Site-Blocking In Australia Expanded Again To Include 105 More Sites, Including A Search Engine
from the creep-creep-creep dept
The Australian government approved an amended copyright law late last year that made subtle changes to what types of sites ISPs can be ordered to be blocked by the courts, and the process by which that order is obtained. Essentially, the changes amounted to allowing blocking of sites with the primary “effect” being copyright infringement, rather than the primary “purpose”, along with an expedited process for getting additional site-blocking orders for sites that set up mirror sites to route around the blocks. Before the ink on the legislation was even dry, just as we warned, Village Roadshow and a bunch of American entertainment companies swooped into the court system to order blocks on all kinds of sites.
And now it appears those groups were just getting started. After getting 181 domains blocked late last year, industry groups have decided to expand that with a recent request to block an additional 105 domains.
Soon after, the same companies (plus Australian distributor Madman and Tokyo Broadcasting) returned to court with a new application to block 79 “online locations” associated with 99 domains.
The order appears to have changed slightly since the original application. It now lists 104 domains spread across 76 allegedly-infringing platforms. Many of the sites are well-known torrent and streaming services, including StreamCR, Torrenting, TorrentLeech, AnimeHeaven, and HorribleSubs, to name just a few.
It’s a significant number of sites to be sure and it’s all enabled by the change in the copyright law. It’s worth keeping in mind that we’re less than a year into the change in law, and the entertainment industry has already blocked something like 200 sites. Even if we were to stipulate the pirate-y nature of these sites, which we shouldn’t, the speed at which this much wholesale blocking is being done is tremendous.

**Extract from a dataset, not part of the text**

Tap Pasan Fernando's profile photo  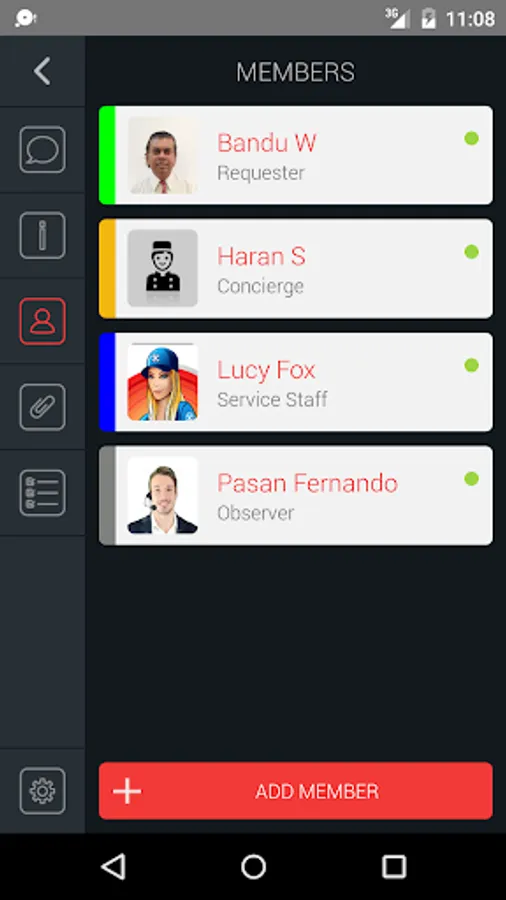[163, 495]
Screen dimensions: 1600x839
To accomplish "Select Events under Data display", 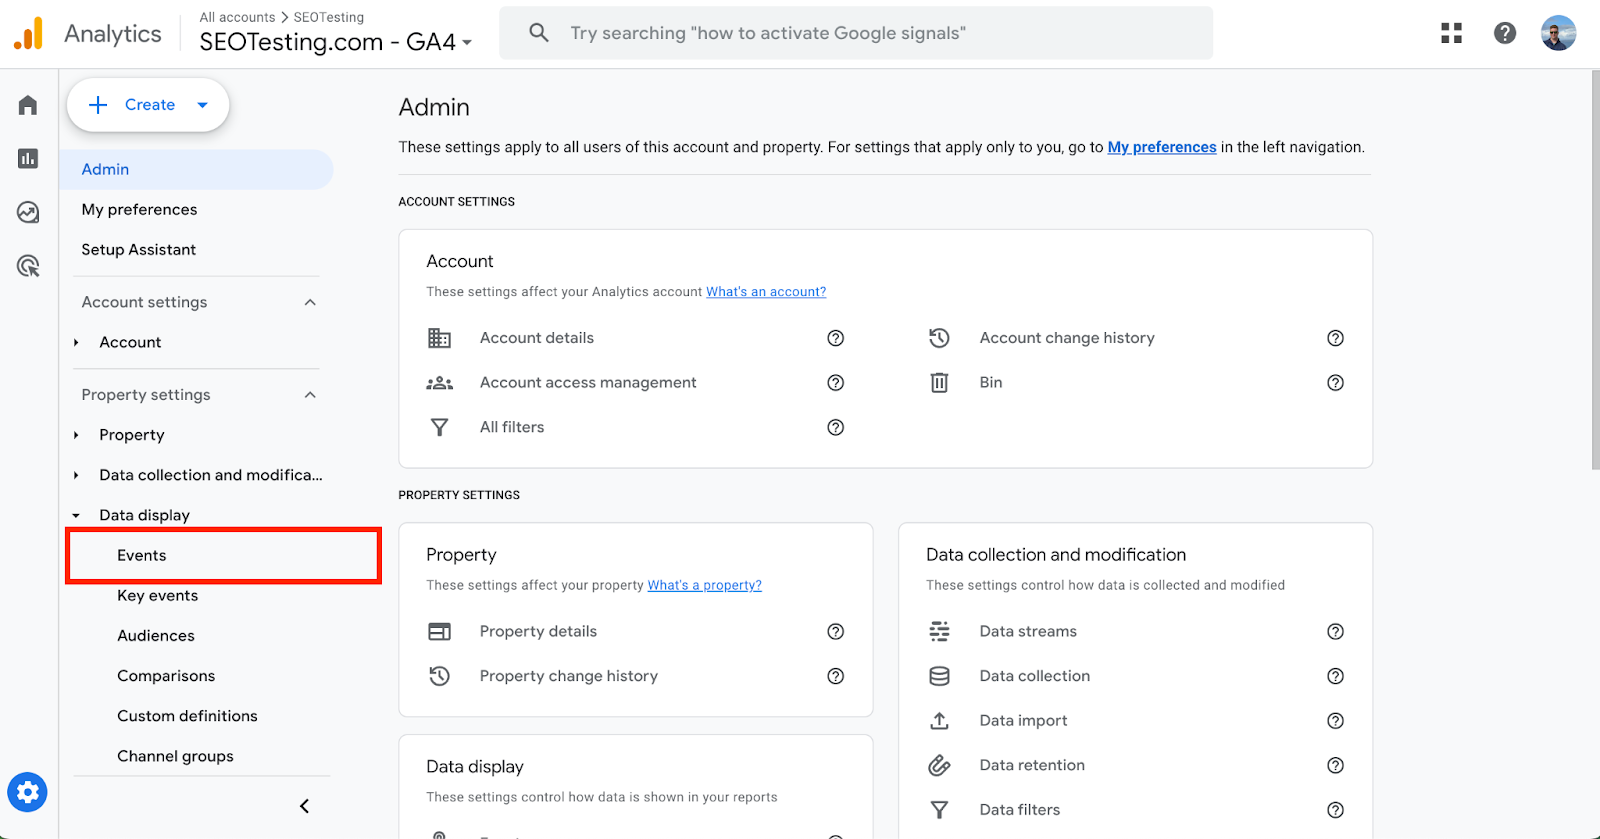I will [141, 555].
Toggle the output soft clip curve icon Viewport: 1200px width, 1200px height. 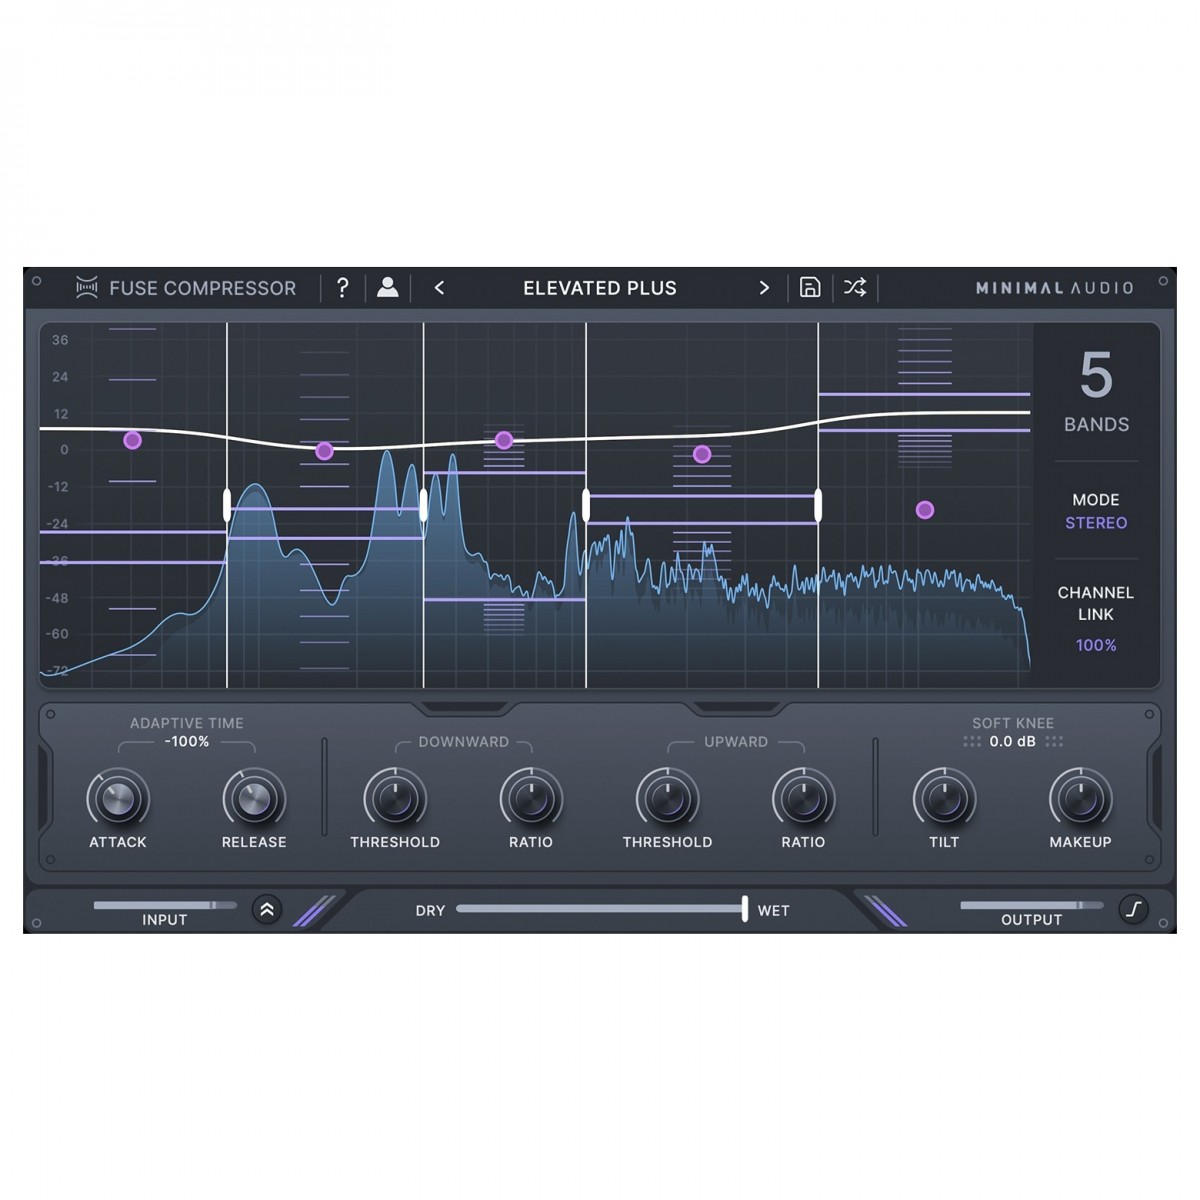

On the topic of whether all the sites being blocked are pirate sites, at least one of those sites is attempting to defend itself.
It’s extremely unusual for any sites to mount any kind of defense against blocking but earlier this year, Socrates Dimitriadis – the operator of Greek-Movies.com – did just that.
“My site is just a search engine that refers users to third-party websites,” he explained in a letter to the Court.
That appears to have held no sway with the Judge. Greek-Movies is the 15th site listed in the injunction, with ISPs required to target its main domain (greek-movies.com) and/or its IP address 126.96.36.199, using DNS, IP address or URL blocking, or “any alternative technical means”.
This reveals the pernicious nature of the “purpose” to “effect” change in copyright law. There are simply no clear lines drawn here, which has now resulted in a site that does not host any infringing content being blocked under the argument that it’s primary effect is still to effect copyright infringement. Precisely how long do you think it will take before someone in the music industry attempts to get YouTube blocked using that same argument? After all, there is a lot of infringement being done on YouTube, even though the primary purpose of the site is certainly not to commit copyright infringement. It sure seems like someone could do a statistical analysis of views and/or traffic on YouTube, mess with the data, and reach the conclusion that infringement is a primary effect of the site, no?
Again, we’re not even a year in. This is only going to get much, much worse.